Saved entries
▶
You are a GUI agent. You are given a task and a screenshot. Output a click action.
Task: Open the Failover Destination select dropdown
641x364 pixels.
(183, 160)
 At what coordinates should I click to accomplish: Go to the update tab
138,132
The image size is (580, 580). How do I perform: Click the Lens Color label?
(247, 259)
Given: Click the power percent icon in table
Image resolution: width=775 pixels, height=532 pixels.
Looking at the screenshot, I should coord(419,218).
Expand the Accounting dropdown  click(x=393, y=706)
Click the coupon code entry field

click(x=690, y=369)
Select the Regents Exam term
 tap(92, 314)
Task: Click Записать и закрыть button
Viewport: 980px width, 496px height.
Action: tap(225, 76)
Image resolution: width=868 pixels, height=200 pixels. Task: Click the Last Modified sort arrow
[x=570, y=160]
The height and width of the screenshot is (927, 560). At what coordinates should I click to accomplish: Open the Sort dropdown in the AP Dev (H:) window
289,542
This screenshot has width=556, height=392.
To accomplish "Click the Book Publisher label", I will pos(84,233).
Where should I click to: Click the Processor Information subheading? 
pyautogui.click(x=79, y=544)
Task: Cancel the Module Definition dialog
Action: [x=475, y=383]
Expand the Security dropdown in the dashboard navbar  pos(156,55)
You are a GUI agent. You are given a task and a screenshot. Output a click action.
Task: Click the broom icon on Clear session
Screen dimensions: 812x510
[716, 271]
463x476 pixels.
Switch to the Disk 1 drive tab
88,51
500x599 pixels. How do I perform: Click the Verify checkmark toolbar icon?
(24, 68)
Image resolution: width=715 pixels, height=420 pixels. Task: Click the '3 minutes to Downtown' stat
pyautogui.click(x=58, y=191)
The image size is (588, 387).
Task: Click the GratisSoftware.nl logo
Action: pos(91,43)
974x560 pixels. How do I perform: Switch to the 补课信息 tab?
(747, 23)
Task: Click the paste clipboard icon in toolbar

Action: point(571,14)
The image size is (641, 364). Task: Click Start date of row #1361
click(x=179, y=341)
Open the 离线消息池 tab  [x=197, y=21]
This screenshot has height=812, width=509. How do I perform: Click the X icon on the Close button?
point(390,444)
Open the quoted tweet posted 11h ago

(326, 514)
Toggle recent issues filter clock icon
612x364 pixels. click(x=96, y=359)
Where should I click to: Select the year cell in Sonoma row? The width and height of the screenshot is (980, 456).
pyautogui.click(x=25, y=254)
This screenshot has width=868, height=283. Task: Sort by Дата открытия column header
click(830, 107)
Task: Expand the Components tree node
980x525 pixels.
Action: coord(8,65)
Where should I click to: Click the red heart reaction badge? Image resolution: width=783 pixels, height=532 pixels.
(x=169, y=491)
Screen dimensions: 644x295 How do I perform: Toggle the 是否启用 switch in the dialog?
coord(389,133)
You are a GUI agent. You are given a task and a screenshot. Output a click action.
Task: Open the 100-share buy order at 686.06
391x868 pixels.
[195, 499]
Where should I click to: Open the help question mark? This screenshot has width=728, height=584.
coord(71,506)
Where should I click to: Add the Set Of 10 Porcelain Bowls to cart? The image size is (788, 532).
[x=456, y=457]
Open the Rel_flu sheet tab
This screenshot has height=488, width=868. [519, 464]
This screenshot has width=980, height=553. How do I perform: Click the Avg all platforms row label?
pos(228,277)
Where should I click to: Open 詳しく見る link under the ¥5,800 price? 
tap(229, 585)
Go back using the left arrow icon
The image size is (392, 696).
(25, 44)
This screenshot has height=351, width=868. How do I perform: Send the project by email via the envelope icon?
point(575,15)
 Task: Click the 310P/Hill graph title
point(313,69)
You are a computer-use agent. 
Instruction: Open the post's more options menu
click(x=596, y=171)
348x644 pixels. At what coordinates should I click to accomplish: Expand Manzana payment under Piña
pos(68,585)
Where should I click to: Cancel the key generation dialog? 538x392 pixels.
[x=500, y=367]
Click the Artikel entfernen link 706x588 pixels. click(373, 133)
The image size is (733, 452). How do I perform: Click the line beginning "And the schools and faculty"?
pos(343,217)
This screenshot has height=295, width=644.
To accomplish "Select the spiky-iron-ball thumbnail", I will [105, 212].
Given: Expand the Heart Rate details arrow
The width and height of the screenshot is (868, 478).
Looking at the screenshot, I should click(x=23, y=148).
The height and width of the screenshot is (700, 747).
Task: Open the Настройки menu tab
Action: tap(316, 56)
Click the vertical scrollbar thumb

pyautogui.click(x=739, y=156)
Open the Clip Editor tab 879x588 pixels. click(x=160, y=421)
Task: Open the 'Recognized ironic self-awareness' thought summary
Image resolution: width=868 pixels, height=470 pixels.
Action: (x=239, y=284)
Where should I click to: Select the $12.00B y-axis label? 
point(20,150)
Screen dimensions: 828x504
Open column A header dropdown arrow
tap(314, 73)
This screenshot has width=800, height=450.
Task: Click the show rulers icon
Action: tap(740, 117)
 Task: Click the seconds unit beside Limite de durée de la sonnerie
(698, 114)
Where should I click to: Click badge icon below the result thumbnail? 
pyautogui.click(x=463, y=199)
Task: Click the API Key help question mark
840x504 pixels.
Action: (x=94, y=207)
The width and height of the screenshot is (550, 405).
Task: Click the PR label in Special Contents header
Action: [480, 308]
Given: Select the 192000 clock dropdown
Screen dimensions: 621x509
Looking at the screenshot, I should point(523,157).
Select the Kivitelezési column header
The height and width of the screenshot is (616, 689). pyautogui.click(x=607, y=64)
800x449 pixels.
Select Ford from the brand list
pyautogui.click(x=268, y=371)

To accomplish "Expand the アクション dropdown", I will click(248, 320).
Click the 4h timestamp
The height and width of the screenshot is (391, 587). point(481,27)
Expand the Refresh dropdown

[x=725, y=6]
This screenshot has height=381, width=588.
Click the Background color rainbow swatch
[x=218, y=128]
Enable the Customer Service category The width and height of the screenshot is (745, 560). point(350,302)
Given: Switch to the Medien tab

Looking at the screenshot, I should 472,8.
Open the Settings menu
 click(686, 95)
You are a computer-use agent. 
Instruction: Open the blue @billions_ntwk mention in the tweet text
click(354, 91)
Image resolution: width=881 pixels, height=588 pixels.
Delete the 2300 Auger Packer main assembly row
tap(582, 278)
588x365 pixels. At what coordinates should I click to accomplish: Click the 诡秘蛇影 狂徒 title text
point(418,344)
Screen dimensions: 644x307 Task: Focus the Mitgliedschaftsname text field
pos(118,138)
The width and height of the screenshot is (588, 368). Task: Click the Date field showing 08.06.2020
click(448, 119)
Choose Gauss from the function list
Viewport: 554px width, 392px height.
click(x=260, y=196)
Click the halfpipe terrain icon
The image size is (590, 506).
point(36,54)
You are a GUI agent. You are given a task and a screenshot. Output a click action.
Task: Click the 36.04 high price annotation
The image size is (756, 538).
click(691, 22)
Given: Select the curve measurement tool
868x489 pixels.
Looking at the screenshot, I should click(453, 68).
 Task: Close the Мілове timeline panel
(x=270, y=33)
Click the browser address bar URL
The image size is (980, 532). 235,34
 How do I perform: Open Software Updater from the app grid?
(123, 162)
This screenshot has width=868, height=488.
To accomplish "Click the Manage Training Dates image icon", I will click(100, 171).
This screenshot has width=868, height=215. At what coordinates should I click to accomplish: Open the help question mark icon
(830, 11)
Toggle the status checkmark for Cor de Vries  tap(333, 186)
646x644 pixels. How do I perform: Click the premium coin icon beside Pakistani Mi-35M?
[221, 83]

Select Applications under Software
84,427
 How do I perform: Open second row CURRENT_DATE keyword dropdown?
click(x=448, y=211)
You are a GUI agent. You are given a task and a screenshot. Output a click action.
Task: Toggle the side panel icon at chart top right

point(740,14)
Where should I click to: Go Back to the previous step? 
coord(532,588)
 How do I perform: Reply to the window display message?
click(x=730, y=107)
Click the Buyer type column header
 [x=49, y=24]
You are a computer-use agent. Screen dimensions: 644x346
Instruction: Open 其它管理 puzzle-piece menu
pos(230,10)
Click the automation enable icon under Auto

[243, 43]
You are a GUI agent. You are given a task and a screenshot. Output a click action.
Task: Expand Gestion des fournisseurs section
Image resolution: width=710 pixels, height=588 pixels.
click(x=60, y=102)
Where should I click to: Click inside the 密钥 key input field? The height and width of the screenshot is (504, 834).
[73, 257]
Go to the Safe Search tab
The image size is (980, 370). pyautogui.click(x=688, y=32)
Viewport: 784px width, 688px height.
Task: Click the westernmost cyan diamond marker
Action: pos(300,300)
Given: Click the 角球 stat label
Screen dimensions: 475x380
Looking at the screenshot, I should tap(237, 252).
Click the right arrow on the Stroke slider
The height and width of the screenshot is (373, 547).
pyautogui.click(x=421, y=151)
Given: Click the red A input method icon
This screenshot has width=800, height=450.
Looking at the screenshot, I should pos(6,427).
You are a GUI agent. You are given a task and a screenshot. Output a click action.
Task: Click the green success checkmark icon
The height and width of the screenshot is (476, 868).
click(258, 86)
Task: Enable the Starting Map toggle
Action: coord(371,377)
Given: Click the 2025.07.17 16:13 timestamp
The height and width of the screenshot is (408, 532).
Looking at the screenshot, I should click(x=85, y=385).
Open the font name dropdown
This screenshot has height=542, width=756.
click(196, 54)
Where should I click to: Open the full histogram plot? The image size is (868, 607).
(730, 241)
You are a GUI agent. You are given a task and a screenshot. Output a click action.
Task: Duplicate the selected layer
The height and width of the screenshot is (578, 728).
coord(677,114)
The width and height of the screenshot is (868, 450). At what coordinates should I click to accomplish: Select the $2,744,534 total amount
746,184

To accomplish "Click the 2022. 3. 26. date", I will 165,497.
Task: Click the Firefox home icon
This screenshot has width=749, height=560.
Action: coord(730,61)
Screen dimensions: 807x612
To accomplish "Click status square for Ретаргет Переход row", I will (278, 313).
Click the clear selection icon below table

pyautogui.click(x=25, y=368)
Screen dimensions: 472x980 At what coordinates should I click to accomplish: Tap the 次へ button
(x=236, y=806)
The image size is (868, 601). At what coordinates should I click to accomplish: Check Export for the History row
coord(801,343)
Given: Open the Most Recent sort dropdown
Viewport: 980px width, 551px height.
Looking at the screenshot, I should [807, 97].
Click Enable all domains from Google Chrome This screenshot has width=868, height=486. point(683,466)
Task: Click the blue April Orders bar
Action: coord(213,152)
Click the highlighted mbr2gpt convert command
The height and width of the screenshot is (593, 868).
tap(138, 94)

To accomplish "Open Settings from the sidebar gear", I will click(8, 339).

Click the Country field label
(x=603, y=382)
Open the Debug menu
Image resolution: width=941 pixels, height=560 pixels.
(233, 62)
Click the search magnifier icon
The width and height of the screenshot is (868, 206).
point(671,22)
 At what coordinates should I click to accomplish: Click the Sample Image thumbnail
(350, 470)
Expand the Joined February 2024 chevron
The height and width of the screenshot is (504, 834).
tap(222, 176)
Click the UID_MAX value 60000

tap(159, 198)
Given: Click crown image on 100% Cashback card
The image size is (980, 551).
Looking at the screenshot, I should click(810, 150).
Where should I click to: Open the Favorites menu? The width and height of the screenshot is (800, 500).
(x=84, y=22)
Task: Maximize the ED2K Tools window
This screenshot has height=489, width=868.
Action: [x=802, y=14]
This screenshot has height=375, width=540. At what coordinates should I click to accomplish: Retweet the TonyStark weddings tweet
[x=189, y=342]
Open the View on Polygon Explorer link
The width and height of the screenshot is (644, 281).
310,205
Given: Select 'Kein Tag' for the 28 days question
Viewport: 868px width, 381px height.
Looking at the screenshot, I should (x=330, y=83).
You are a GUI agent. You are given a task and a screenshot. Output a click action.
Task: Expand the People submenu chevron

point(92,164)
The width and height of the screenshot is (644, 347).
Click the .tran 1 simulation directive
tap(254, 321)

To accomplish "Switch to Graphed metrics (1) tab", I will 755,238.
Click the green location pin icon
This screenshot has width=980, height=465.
◀
__TASK ITEM__: From the records above, give again exactly the lines running from the line with "Task: Click the 310P/Hill graph title" to the line with "This screenshot has height=295, width=644.", inclusive.

__ANSWER SECTION__:
 Task: Click the 310P/Hill graph title
point(313,69)
You are a computer-use agent. 
Instruction: Open the post's more options menu
click(x=596, y=171)
348x644 pixels. At what coordinates should I click to accomplish: Expand Manzana payment under Piña
pos(68,585)
Where should I click to: Cancel the key generation dialog? 538x392 pixels.
[x=500, y=367]
Click the Artikel entfernen link 706x588 pixels. click(373, 133)
The image size is (733, 452). How do I perform: Click the line beginning "And the schools and faculty"?
pos(343,217)
This screenshot has height=295, width=644.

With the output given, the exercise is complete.